*** Begin section ***
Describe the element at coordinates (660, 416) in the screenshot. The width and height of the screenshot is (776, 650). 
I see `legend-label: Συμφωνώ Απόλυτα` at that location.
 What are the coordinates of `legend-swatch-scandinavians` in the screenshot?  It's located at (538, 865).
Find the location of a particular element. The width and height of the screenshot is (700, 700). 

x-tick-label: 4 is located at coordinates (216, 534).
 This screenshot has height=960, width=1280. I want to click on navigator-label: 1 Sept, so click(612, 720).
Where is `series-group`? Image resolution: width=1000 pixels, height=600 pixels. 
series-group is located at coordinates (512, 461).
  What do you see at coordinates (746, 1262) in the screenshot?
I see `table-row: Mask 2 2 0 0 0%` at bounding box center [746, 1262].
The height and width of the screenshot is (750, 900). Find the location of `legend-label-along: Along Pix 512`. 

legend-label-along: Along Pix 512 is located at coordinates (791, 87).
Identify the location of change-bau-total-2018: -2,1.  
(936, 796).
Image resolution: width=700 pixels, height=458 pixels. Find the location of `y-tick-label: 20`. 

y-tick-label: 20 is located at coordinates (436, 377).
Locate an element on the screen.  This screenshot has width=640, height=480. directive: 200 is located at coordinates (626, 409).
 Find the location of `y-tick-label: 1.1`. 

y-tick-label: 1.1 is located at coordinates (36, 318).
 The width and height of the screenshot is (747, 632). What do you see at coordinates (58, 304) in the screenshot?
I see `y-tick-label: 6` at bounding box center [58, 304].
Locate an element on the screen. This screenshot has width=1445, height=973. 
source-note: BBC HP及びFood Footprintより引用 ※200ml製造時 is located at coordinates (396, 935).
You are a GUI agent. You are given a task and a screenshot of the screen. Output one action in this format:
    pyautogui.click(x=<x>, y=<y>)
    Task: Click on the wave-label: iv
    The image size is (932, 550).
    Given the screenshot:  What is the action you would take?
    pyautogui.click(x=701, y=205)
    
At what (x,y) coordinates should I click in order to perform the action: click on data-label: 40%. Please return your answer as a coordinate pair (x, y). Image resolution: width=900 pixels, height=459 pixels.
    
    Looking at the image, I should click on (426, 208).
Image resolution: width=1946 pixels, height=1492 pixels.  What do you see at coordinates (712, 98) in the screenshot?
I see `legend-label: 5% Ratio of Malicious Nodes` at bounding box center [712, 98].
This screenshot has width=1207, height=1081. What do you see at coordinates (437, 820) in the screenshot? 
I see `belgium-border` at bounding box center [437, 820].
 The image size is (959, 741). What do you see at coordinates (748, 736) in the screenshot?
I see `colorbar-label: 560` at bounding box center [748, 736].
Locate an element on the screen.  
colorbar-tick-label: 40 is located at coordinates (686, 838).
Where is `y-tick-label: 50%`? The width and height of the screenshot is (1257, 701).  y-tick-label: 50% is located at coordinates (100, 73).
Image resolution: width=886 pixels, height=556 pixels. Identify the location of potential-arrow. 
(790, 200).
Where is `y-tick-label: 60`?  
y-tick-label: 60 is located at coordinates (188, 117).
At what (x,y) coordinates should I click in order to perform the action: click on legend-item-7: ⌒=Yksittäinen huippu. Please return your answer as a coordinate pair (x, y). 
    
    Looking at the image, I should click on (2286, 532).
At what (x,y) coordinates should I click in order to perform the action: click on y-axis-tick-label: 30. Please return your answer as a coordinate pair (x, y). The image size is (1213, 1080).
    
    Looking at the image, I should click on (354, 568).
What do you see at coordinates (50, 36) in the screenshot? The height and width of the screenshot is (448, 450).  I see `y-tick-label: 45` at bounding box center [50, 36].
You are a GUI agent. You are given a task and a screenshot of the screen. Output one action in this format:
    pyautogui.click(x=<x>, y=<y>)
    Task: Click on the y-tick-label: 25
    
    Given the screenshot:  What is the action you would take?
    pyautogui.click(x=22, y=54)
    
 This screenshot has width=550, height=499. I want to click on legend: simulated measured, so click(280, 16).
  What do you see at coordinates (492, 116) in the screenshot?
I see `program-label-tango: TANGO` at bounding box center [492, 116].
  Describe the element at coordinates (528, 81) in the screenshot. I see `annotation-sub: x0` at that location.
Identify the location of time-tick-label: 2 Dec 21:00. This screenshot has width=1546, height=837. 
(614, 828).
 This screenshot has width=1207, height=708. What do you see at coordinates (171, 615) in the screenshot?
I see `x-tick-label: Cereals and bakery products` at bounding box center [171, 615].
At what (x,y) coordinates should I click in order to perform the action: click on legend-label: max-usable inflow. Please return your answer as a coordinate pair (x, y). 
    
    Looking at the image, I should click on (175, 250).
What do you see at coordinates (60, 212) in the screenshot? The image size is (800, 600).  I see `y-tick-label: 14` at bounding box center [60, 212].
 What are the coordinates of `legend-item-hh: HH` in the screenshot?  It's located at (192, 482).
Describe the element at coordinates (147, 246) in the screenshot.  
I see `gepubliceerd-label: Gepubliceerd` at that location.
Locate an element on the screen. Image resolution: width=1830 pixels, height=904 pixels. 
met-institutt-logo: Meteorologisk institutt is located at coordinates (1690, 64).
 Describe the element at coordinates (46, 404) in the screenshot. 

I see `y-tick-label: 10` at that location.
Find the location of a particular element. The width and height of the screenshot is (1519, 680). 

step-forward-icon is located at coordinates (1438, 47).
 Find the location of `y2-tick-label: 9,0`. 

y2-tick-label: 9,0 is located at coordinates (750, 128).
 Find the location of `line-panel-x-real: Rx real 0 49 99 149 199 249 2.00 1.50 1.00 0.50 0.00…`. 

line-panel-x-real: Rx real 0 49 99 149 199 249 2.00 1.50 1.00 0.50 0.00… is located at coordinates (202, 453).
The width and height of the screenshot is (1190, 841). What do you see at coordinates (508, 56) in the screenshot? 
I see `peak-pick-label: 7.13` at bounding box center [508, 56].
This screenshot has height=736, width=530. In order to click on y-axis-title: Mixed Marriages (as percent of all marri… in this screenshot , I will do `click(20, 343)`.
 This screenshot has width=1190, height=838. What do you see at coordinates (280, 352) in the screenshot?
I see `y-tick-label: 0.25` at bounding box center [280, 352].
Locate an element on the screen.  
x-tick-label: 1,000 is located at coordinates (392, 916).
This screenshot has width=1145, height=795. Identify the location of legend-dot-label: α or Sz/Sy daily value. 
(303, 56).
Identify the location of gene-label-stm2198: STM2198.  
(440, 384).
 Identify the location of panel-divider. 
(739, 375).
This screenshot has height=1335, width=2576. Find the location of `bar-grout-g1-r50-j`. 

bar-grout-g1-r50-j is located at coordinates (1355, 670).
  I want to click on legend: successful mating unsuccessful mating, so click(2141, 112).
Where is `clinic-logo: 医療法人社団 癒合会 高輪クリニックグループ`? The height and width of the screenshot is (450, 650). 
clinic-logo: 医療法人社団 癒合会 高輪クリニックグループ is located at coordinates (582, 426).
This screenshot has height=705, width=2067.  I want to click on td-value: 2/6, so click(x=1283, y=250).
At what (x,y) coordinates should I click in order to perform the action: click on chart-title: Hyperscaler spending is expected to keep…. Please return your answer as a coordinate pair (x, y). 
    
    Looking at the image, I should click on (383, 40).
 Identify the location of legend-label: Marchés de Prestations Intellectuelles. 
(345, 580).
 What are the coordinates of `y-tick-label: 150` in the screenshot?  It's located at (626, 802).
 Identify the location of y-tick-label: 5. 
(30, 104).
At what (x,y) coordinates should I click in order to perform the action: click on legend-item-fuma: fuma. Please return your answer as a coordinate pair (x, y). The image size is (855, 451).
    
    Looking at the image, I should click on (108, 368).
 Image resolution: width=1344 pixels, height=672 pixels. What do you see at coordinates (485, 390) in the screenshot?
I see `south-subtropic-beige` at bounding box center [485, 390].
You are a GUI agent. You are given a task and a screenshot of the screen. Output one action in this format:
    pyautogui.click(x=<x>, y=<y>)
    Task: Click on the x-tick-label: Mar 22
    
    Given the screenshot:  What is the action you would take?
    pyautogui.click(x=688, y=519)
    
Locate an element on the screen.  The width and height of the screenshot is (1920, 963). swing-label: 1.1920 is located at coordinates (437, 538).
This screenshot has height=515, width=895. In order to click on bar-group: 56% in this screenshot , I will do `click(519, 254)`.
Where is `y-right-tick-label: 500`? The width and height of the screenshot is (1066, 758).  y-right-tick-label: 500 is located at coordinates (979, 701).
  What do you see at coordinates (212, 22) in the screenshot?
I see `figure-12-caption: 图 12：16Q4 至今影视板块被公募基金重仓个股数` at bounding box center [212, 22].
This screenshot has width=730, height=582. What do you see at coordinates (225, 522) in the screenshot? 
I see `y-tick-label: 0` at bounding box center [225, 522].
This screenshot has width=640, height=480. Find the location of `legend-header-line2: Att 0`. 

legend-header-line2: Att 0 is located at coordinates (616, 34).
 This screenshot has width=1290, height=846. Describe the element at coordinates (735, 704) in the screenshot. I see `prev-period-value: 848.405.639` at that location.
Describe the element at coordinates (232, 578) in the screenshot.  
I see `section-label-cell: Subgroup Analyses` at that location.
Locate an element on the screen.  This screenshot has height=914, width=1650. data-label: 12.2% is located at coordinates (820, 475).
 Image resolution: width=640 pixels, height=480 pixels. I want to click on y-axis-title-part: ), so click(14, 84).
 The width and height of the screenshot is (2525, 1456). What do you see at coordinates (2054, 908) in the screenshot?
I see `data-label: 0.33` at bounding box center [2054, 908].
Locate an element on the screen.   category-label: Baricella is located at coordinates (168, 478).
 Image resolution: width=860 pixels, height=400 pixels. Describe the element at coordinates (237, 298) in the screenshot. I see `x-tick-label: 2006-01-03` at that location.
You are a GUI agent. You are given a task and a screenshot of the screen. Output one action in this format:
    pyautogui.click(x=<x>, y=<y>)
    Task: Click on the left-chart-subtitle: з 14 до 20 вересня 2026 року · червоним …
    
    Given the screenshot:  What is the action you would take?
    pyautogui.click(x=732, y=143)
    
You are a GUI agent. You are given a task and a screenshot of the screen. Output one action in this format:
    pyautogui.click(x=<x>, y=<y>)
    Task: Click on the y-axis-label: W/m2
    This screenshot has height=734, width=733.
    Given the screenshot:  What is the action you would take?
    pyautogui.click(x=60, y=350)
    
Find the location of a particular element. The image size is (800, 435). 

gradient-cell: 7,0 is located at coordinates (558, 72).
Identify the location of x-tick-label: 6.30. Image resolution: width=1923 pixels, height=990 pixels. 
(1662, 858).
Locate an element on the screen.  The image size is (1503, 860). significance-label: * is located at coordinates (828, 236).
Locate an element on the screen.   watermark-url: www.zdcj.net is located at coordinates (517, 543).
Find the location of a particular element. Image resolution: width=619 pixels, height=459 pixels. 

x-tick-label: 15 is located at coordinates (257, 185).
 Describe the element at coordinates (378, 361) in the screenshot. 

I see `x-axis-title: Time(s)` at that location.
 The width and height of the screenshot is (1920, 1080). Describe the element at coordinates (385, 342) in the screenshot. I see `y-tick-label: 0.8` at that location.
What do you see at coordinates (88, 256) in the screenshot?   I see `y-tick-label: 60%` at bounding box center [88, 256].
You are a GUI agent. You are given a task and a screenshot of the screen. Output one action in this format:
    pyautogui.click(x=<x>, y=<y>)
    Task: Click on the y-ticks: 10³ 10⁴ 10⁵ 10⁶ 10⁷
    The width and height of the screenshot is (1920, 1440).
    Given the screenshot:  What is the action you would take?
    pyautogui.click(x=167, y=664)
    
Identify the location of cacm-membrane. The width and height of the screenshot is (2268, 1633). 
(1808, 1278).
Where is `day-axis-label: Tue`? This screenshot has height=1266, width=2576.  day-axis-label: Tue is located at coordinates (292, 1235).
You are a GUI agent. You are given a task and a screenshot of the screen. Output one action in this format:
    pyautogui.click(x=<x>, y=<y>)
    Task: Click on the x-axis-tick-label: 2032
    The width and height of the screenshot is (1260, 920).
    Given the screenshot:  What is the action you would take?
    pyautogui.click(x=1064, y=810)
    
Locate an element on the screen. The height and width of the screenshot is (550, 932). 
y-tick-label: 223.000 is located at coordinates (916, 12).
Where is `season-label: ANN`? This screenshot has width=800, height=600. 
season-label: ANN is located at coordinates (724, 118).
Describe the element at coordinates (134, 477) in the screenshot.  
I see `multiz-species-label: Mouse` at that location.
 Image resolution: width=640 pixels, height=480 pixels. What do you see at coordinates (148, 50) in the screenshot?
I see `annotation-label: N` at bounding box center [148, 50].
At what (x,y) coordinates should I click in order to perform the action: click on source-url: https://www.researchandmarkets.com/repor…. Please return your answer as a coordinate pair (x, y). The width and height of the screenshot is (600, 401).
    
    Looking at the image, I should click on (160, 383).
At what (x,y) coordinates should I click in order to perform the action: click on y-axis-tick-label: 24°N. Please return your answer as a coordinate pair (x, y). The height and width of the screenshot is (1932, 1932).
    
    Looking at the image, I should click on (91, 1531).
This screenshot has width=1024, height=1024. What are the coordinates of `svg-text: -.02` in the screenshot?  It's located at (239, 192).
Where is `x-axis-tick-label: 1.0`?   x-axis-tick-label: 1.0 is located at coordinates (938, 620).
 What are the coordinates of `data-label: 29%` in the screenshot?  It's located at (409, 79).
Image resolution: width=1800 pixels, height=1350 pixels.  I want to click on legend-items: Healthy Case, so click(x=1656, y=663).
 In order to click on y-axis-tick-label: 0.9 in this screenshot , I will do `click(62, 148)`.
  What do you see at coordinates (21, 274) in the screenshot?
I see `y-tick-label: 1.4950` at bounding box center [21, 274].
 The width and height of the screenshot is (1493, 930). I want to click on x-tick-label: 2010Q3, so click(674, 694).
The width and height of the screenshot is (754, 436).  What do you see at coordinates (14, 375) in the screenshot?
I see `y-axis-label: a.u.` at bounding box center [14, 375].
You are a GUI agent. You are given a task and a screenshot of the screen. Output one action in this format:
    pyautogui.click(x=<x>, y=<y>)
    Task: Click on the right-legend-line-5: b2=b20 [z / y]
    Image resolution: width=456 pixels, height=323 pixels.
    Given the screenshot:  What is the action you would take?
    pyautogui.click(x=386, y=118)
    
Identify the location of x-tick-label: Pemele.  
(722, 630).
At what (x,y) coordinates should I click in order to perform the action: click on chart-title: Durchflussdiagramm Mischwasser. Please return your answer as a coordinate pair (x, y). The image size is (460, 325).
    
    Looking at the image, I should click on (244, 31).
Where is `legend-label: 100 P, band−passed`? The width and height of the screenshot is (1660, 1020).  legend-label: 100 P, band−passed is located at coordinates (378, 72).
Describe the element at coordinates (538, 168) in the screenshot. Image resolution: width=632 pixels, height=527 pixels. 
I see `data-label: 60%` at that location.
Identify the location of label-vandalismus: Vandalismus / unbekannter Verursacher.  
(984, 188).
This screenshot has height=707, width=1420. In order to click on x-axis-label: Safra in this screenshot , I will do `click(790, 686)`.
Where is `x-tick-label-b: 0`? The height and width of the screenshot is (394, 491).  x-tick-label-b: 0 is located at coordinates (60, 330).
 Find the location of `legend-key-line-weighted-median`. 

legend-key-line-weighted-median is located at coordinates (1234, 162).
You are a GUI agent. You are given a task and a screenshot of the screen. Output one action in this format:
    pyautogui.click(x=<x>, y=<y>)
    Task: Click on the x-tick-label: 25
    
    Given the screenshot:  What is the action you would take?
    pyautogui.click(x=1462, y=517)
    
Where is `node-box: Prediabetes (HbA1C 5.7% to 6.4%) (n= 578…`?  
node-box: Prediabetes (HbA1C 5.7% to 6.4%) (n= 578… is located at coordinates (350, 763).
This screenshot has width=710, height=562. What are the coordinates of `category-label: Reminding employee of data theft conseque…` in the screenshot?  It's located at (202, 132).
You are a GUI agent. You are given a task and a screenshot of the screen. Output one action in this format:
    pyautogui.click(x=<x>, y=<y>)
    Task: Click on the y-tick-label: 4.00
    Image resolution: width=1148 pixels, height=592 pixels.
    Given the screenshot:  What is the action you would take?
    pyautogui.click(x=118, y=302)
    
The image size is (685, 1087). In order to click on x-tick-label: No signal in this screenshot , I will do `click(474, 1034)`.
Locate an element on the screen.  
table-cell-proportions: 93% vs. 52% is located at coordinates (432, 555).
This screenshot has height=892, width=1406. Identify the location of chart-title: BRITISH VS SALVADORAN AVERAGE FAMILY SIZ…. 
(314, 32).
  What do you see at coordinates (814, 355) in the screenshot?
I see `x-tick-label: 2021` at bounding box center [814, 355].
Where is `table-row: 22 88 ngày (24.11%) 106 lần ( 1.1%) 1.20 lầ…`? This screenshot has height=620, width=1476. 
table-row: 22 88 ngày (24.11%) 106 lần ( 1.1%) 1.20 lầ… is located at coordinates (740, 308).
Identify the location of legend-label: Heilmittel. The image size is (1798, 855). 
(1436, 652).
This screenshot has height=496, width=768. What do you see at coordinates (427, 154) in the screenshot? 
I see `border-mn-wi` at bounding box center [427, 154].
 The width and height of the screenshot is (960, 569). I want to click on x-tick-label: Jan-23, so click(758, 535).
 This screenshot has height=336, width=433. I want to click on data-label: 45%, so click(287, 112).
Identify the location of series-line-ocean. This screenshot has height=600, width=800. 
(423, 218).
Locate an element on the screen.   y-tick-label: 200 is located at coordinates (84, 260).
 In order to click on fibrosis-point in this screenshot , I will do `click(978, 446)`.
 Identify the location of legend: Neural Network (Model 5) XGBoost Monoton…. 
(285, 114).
*** End section ***
**PROBLEM REQUIREMENTS**.
Convert everything from the line containing "The width and height of the screenshot is (1190, 841)." down to the line containing "center [508, 56]." into a JSON list of strings, with one string per line and blank lines omitted.

**OUTPUT FOR THIS TASK**.
[
  "The width and height of the screenshot is (1190, 841). What do you see at coordinates (508, 56) in the screenshot? ",
  "I see `peak-pick-label: 7.13` at bounding box center [508, 56]."
]